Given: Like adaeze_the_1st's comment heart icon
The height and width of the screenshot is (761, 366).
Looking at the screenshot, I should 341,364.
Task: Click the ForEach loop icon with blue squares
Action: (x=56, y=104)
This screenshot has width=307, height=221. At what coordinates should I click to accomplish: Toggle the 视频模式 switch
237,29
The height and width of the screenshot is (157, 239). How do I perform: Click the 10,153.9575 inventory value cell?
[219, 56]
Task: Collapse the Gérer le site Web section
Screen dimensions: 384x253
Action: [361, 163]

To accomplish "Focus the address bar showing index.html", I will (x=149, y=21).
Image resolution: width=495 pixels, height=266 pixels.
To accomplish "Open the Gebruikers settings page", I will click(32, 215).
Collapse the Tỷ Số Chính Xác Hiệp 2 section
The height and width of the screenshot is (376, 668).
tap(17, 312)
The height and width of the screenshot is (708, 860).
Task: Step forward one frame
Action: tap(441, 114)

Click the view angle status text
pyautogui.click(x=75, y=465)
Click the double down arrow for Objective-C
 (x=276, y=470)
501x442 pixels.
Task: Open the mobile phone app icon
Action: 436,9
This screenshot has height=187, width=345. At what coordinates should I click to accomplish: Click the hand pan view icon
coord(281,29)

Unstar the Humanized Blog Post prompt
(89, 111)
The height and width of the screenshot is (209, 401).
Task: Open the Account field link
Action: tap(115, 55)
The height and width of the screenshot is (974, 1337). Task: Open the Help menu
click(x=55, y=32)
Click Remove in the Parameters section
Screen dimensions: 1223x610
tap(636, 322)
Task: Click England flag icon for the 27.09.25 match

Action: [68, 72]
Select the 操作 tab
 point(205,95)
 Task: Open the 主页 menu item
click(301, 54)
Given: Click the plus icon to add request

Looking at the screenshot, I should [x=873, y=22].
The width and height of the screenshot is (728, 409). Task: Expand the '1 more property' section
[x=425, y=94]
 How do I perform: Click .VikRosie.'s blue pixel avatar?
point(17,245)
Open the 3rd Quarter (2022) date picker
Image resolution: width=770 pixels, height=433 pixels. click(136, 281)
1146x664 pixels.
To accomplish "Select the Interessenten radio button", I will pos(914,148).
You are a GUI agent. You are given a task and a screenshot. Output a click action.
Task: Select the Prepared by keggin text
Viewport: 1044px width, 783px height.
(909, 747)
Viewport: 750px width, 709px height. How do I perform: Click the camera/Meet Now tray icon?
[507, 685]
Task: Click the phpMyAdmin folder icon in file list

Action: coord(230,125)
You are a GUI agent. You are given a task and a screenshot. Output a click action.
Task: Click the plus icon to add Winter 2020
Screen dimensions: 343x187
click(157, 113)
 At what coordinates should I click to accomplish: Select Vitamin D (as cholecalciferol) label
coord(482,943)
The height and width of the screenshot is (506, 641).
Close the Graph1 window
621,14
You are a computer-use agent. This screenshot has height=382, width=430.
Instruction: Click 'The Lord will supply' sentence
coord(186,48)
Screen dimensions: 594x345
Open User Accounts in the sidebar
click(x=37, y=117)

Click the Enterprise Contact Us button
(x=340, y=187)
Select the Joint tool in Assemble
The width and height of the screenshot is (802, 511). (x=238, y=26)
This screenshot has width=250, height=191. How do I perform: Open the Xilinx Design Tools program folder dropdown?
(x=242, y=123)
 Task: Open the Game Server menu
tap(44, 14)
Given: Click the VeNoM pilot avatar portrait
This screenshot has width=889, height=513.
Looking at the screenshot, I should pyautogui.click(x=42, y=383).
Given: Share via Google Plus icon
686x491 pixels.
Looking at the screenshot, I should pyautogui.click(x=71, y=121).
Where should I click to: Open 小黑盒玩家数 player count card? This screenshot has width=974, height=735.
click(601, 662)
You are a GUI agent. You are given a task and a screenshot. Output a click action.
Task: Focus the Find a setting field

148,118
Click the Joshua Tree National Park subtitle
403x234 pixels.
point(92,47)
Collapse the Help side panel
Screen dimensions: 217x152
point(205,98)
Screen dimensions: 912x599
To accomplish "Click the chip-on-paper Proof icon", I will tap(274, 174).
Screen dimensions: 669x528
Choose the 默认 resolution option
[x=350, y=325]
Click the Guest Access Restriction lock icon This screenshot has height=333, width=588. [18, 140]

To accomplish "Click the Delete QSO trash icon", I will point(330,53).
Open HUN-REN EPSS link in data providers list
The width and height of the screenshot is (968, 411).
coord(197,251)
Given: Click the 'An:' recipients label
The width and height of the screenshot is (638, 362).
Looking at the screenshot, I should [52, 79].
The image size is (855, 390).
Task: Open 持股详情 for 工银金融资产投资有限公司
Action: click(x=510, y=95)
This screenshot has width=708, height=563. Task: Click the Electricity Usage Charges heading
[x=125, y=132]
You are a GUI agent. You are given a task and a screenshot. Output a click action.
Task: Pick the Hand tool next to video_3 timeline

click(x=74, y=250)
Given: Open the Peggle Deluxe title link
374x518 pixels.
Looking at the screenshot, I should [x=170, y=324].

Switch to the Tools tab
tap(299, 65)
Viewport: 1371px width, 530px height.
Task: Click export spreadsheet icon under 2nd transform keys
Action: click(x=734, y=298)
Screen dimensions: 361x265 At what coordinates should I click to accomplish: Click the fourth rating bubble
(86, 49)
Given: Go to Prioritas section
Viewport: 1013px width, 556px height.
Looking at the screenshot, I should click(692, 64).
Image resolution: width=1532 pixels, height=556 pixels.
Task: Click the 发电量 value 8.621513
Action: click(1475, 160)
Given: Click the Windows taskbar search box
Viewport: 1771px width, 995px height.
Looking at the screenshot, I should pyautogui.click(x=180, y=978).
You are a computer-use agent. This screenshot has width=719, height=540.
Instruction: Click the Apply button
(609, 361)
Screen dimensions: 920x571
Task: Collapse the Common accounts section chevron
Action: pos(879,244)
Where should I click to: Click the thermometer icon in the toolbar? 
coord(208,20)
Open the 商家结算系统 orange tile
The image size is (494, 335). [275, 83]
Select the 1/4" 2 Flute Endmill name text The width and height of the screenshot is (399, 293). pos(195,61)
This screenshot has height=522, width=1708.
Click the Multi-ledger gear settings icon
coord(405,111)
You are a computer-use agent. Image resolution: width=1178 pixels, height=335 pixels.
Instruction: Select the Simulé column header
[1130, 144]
────────
# WHAT IS NEEDED:
Lines containing the string "computer" are the ones to copy from the entries above.

# RESPONSE TO THIS TASK:
You are a computer-use agent. This screenshot has height=382, width=430.
You are a computer-use agent. This screenshot has width=719, height=540.
You are a computer-use agent. Image resolution: width=1178 pixels, height=335 pixels.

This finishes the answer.